9/11/12
El hijo de Tarzán
Los de mi generación quizá fuimos los últimos niños que soñamos con ser el hijo de Tarzán. Bueno, Ángeles soñaba con ser Jane, con tener una cocina como aquélla de juguete pero a tamaño -nunca mejor dicho- natural, en aquella cabaña sobre los árboles en medio de la selva, y a Tarzán para los recados.
Y además de ver las películas -Tarzán de los monos, Tarzán y su compañera, Tarzán en Nueva York...-, leía uno tras otro los libros de la serie del personaje creado por Edgar Rice Burroughs, ese huérfano primordial que renace en cada aventura con la fuerza genesíaca de la selva maternal, el jardín de los orígenes.
Pero desde Tarzán y su hijo (1939) de Richard Thorpe uno quería ser como Boy. Hace dos años murió Johnny Sheffield, el actor que lo había encarnado, tras caerse de una escalera cuando podaba un árbol; él, una criatura del aire, que volaba por la selva de liana en liana. Fue el propio Johnny Weissmüller quien lo eligió entre trescientos actores infantiles que se habían presentado a un casting para el papel y fue un padre para el chaval.

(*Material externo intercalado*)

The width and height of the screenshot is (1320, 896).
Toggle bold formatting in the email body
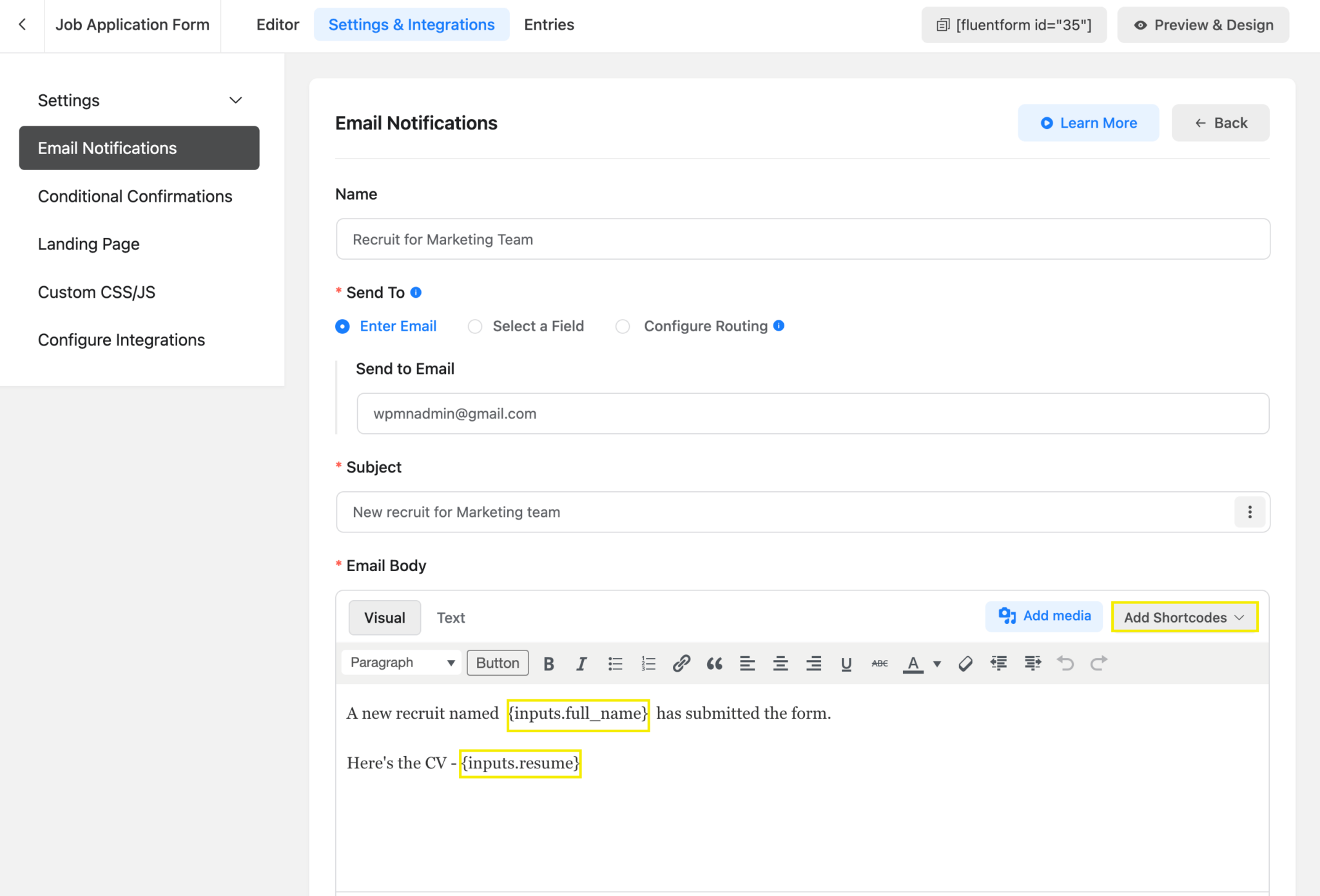pos(548,663)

Hay una orfandad íntima que sólo encuentra amparo en el cine. No sé si lo intuía -o lo sabía o lo presentía- mi padre cuando me dejó en la puerta del cine Bolívar para ver en sesión infantil Tarzán y su hijo, antes de sentarse tras el volante del autobús de la línea Tui-Pontevedra aquel domingo. Camino del cine me había contado que iba a ver el mejor Tarzán, Johnny Weissmüller. No hubo otro Tarzán en mi libro de horas (de la memoria) del cine. No sé si algunas películas siguen representado un refugio para ese desvalimiento primordial que cualquier niño experimenta alguna vez.
Quizá ninguna imagen como esta fotografía de 1944 tomada en Marsella por Julia Pirotte, una fotógrafa de origen polaco -combatiente en la Resistencia francesa-, conjuga la orfandad radical con el amparo del cine, con la promesa de adopción para cualquier niño como el hijo de Tarzán.